Laurette Onkelinx (PS) : "Impossible de concilier notre programme et celui de la N-VA"

Quelle coalition fédérale peut-on imaginer après le 26 mai prochain ? Le baromètre politique publié ce mercredi par RTBF-La Libre-VRT- De Standaard donne un aperçu des grandes tendances. Invitée au micro de La Première, la députée belge PS Laurette Onkelinx a commenté ces chiffres. « Ce que l’on peut tirer, c’est que la N-VA n’est plus incontournable », déclare-t-elle. Gouverner avec la N-VA ? « Impossible », assure Laurette Onkelinx.

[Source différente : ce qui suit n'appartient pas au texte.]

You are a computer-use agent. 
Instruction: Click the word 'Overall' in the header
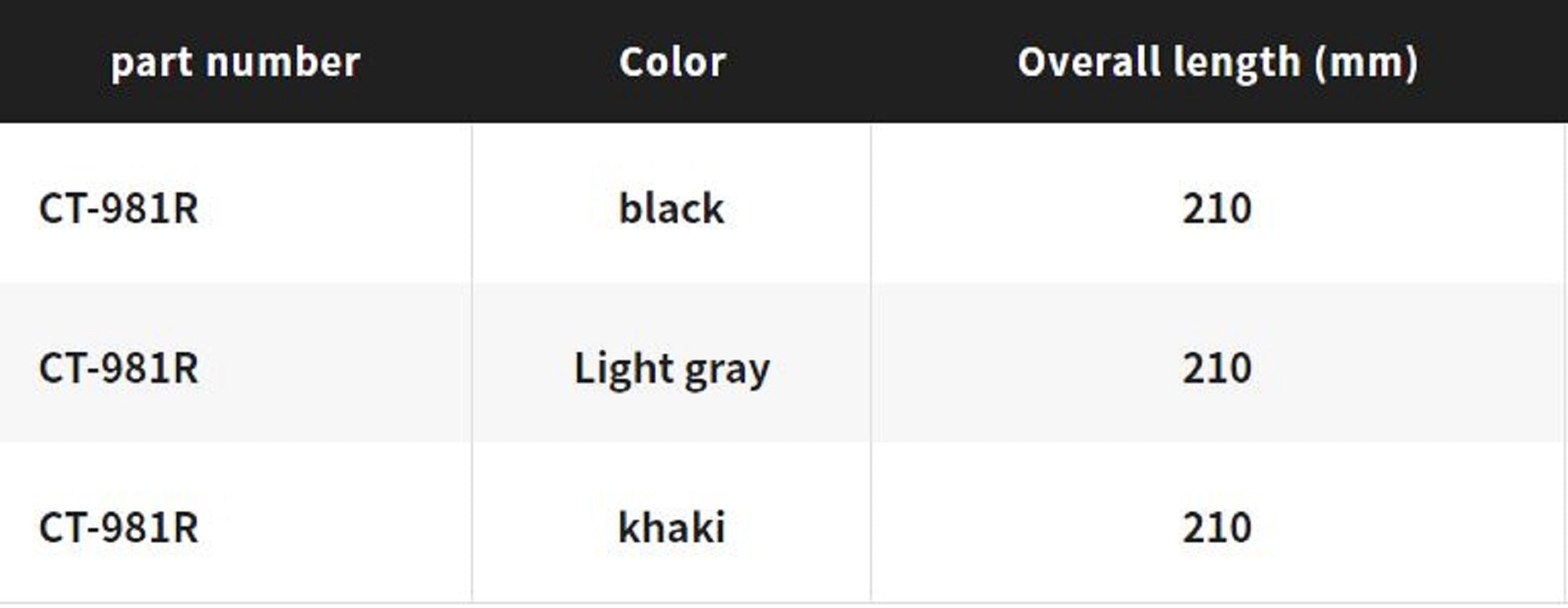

Le ministre N-VA Jan Jambon a pourtant déclaré cette semaine que « si le PS laisse tomber beaucoup de ses revendications, on peut parler ». Mais de son côté, la députée PS souligne que « la N-VA est contre les francophones, elle est pour le confédéralisme. C’est impossible de concilier un programme comme le notre, un programme progressiste et tourné vers les hommes et les femmes de ce pays, et un programme de ségrégation comme celui de la N-VA. »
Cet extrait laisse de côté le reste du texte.